That was Hawaii, after all. This, right now, is east-central
Illinois, in January, in one of the worst winters this part of the world has
seen in decades. The temperatures look like wind chills, the wind chills are
unspeakable, and the wind itself rips away body heat and rooftop shingles and
carries it all into the southern hemisphere. But that’s not the worst of it, at
least from a runner’s standpoint. The worst of this winter is the fact that
much of the snow we’ve had—and we’ve had a fair amount—is still here, only in a non-fun form. You can run in the cold. No,
really, you so totally can. You can run in the wind, though you’ll only enjoy
it half of the time. You cannot run over ice. You can slide on it if you’re
sure-footed or you can penguin-waddle over it if not. Or you stand before a
patch of it on the sidewalk, shaking your fist and cursing—and not doing any
running.
My ambitious running year has gotten off to a terrible
start. The first 50k became a 25k, and a really bad one at that. After nearly
two weeks as a phlegm factory, I’m almost back to normal, but the trails and
roads are not. Yeah, I know, suck it up and get out there. You have to
understand something, though: I have never needed prodding to get out and run. I love
running. I do not, however, love slipping on ice and smashing into pavement or
frozen ground. Crazy as it sounds, I like my teeth right where they are.

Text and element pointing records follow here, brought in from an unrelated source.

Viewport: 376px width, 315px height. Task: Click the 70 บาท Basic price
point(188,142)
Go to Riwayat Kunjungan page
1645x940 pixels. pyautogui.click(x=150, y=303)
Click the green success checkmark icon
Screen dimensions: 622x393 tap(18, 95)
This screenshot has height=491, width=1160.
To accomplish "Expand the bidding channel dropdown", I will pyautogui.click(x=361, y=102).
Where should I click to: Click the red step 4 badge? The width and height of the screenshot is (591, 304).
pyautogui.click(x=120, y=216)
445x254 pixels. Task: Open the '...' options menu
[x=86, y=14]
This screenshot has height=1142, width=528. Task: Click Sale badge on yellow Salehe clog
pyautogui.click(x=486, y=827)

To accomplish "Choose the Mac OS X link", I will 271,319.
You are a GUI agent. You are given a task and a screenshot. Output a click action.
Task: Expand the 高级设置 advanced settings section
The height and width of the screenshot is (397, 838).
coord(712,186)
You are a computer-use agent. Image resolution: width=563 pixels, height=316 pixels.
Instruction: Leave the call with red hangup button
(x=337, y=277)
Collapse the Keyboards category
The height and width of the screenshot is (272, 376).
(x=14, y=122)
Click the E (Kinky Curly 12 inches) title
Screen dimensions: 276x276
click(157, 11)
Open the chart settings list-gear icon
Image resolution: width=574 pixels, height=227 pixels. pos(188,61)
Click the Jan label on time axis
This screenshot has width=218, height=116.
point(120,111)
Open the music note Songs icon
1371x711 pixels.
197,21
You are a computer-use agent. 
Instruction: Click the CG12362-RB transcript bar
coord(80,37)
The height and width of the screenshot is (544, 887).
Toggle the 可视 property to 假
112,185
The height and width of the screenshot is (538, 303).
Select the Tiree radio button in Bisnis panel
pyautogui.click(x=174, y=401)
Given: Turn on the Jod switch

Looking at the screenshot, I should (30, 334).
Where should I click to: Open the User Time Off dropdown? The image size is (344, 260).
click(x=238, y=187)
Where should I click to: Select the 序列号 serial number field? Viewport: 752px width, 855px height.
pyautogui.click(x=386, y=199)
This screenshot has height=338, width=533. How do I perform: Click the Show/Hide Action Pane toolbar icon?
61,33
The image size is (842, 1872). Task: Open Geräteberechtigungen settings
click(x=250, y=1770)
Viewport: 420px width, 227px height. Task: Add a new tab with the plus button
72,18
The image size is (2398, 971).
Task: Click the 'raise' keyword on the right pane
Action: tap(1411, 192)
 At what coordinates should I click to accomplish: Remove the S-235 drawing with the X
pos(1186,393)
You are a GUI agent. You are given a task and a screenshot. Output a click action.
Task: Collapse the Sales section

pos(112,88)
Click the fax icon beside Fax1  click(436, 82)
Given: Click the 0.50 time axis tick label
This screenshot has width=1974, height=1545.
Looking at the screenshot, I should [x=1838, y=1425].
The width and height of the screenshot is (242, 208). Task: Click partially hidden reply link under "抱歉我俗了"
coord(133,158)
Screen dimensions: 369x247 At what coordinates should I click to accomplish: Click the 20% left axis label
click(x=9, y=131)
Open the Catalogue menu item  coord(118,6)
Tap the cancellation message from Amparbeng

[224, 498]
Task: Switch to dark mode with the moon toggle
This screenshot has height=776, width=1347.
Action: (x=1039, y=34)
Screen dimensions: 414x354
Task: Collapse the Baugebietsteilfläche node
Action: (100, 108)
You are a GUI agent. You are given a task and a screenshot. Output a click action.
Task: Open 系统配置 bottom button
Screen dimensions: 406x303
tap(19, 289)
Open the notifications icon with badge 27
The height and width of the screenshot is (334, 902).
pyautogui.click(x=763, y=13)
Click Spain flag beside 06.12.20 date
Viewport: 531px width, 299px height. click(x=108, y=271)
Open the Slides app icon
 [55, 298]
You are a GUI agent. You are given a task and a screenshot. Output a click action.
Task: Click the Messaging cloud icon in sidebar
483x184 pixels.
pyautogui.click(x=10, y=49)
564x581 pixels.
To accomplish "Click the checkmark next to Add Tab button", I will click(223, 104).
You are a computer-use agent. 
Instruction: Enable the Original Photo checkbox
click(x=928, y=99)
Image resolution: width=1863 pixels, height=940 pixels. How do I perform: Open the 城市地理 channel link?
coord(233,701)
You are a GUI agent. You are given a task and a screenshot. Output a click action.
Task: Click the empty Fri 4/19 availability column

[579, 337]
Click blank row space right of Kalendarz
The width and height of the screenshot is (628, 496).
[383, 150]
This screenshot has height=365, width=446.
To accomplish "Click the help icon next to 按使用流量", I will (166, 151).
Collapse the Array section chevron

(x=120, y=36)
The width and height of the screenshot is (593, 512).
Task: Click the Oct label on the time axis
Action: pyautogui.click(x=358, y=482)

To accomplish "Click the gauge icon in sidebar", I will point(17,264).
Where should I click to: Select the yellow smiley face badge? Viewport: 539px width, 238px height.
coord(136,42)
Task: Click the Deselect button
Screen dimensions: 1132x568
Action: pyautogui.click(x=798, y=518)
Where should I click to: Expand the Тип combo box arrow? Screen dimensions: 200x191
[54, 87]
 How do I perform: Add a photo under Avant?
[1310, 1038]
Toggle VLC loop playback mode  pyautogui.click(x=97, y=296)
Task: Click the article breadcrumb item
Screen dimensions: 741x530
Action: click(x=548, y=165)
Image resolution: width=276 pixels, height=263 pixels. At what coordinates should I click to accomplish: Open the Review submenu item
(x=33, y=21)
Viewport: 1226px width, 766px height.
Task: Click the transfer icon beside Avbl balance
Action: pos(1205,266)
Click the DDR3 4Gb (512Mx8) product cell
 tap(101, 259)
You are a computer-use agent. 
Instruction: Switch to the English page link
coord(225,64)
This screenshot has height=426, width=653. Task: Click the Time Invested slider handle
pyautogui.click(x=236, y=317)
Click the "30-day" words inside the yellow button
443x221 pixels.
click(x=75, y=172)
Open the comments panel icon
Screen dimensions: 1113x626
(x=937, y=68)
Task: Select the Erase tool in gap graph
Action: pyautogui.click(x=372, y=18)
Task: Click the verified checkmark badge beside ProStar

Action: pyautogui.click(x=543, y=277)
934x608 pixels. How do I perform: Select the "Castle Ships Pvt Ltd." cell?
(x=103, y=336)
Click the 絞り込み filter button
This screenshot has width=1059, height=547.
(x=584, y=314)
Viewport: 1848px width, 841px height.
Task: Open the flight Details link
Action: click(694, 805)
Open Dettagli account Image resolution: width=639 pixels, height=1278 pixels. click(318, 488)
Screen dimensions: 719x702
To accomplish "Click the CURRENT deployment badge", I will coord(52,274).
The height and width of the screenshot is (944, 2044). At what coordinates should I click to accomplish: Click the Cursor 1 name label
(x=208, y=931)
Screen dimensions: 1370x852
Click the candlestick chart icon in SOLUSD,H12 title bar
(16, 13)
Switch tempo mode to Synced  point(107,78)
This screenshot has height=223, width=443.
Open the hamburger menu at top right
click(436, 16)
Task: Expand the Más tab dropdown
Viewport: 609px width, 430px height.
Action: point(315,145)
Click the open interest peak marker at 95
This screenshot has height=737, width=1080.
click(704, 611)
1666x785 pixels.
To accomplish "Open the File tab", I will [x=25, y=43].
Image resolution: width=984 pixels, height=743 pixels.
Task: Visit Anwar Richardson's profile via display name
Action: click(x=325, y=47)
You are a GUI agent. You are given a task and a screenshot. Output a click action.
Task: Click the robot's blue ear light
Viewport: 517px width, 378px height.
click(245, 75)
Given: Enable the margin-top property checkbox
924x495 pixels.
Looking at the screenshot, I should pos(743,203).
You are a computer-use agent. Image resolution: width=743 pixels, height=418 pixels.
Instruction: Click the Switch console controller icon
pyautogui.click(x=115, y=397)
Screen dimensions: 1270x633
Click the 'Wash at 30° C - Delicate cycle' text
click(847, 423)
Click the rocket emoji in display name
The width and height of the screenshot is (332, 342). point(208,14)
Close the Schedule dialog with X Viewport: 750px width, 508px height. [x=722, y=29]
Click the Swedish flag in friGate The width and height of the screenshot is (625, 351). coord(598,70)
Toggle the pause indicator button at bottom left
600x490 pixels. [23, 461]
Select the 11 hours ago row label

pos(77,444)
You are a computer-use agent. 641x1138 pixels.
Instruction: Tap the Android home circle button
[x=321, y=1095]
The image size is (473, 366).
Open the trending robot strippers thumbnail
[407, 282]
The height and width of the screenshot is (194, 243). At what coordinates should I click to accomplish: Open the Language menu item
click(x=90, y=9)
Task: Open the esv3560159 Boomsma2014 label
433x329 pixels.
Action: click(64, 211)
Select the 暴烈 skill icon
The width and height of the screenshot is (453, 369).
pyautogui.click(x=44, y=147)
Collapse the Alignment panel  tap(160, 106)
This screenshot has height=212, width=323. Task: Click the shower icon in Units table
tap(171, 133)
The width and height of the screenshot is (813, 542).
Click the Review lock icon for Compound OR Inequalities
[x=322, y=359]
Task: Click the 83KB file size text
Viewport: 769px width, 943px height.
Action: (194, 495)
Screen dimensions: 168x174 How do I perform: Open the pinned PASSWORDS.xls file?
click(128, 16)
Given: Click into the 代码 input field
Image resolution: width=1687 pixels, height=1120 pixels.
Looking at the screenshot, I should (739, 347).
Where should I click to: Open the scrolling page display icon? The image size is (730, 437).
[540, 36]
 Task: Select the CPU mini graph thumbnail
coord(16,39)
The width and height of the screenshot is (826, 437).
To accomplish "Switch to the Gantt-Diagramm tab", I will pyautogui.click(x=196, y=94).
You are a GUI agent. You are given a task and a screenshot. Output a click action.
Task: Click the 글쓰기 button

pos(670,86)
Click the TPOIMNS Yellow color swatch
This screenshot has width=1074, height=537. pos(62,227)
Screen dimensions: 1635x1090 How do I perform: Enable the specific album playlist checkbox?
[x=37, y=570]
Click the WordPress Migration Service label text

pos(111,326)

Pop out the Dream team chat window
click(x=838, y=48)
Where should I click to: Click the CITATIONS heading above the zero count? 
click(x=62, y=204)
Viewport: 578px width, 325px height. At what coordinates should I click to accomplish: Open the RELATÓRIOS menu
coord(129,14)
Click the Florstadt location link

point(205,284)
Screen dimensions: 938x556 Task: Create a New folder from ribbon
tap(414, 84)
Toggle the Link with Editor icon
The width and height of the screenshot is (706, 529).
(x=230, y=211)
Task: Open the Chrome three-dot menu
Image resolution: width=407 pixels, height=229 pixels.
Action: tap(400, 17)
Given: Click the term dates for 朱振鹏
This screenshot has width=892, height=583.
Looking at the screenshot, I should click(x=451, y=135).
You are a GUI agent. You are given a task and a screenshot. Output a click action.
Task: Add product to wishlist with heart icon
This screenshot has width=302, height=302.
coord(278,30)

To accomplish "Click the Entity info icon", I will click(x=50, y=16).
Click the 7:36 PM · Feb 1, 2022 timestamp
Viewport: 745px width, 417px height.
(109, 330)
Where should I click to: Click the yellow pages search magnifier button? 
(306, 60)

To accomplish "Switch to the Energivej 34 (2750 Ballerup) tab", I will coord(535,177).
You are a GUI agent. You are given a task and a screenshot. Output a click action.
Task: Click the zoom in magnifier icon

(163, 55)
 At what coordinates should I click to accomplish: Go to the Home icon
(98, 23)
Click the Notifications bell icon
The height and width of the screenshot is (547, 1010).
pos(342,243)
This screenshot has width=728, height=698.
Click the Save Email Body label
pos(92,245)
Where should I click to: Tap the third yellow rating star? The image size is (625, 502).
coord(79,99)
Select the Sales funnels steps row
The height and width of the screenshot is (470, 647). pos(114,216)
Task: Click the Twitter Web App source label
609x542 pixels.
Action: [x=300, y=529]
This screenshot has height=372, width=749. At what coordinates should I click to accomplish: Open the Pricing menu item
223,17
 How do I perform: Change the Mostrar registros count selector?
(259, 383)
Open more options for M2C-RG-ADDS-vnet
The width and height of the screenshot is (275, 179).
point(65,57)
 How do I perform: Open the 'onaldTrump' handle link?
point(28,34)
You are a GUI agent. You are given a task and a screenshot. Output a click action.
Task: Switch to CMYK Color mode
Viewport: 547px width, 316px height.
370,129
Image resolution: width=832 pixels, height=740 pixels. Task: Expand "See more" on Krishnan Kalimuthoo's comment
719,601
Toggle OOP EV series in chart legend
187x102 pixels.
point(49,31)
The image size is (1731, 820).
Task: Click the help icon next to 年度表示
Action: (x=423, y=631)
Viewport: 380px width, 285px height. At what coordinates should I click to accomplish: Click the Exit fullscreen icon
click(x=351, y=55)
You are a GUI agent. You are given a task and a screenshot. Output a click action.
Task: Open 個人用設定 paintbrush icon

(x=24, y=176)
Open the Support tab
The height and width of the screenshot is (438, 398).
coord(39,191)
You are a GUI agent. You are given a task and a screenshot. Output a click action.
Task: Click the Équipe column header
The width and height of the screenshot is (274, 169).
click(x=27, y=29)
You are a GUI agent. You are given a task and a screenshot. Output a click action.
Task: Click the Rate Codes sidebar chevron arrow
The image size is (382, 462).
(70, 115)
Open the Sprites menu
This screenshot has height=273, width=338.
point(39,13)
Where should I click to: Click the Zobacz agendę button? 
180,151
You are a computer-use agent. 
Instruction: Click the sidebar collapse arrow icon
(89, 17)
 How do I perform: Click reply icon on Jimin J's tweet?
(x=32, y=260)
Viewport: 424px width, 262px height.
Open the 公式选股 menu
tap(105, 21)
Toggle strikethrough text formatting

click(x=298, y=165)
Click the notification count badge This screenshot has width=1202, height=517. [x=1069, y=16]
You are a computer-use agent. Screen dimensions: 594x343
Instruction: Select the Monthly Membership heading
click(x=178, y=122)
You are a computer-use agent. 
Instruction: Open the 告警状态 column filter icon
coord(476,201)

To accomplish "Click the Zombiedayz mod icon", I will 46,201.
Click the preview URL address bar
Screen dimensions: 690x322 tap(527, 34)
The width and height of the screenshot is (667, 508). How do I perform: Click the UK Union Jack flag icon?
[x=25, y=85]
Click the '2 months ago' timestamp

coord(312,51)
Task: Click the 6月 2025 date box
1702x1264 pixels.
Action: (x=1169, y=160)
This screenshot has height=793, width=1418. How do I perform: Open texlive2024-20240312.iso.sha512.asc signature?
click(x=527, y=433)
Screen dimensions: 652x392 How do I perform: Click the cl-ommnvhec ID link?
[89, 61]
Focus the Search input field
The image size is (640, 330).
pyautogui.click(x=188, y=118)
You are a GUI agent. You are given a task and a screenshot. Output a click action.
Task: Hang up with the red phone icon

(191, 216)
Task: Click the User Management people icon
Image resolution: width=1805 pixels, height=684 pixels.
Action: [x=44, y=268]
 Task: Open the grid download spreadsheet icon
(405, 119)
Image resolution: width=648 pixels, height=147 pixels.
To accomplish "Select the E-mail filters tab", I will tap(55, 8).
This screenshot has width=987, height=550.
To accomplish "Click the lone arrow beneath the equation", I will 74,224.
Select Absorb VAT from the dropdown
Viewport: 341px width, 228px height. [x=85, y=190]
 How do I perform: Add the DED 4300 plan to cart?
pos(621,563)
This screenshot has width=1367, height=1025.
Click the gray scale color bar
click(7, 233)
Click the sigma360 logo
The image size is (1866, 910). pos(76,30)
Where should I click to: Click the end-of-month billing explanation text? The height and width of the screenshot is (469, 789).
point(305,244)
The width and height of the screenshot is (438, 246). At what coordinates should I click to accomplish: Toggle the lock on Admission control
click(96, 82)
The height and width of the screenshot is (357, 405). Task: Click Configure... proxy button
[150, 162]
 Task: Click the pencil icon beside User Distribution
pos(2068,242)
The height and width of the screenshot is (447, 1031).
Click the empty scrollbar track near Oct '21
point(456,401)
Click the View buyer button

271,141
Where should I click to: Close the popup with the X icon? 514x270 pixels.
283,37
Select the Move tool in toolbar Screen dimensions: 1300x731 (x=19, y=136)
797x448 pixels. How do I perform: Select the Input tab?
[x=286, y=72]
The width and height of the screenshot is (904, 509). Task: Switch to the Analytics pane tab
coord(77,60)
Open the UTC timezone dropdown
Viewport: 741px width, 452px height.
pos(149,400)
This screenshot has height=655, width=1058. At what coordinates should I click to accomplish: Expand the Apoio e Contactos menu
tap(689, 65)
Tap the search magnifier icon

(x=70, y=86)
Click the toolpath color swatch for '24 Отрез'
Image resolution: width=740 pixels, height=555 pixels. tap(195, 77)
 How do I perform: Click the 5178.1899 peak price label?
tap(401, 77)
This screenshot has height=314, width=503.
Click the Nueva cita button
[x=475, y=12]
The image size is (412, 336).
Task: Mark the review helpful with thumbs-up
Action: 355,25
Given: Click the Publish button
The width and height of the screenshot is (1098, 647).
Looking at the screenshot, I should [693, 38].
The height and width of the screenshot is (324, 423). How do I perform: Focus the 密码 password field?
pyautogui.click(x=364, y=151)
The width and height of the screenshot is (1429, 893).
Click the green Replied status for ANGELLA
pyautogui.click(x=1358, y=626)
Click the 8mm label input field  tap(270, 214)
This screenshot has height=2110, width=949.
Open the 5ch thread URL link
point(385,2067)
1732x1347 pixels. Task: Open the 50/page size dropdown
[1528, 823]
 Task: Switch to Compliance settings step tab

In winter, even when it’s sunny, the light is thin, silvery
and chilled. It’s easy to feel depressed in winter. Of course it’s easy for me
to feel depressed damn near any time of the year, but it’s especially hard to
avoid the down-and-outs when the light is so thin and fleeting. Whenever I step
outside these days I have to remind myself, repeatedly and forcefully, that things
are going well and I don’t have any reason to feel like I’m sinking into
a hole—other than the fact that all outdoors is grim and dreary. It’s the
beginning of the calendar year, and beginnings should mean confidence and
strength, great strides forward into the future. Instead winter brings the urge
to curl up under a pile of warm, fresh-from-the-drier laundry and stay there, preferably with a similarly hibernatory-minded friend, until June.
But there is more light every day. And still we go out to run. Afterward we sit together inside and laugh about it, and no matter
how awful it was out there we are so glad we did it, glad for the company of
like-minded lunatics who fight the awfulness of winter by reveling in it. You
can see your breath in winter, even in Hawaii, which means you can see—vividly—that you’re alive.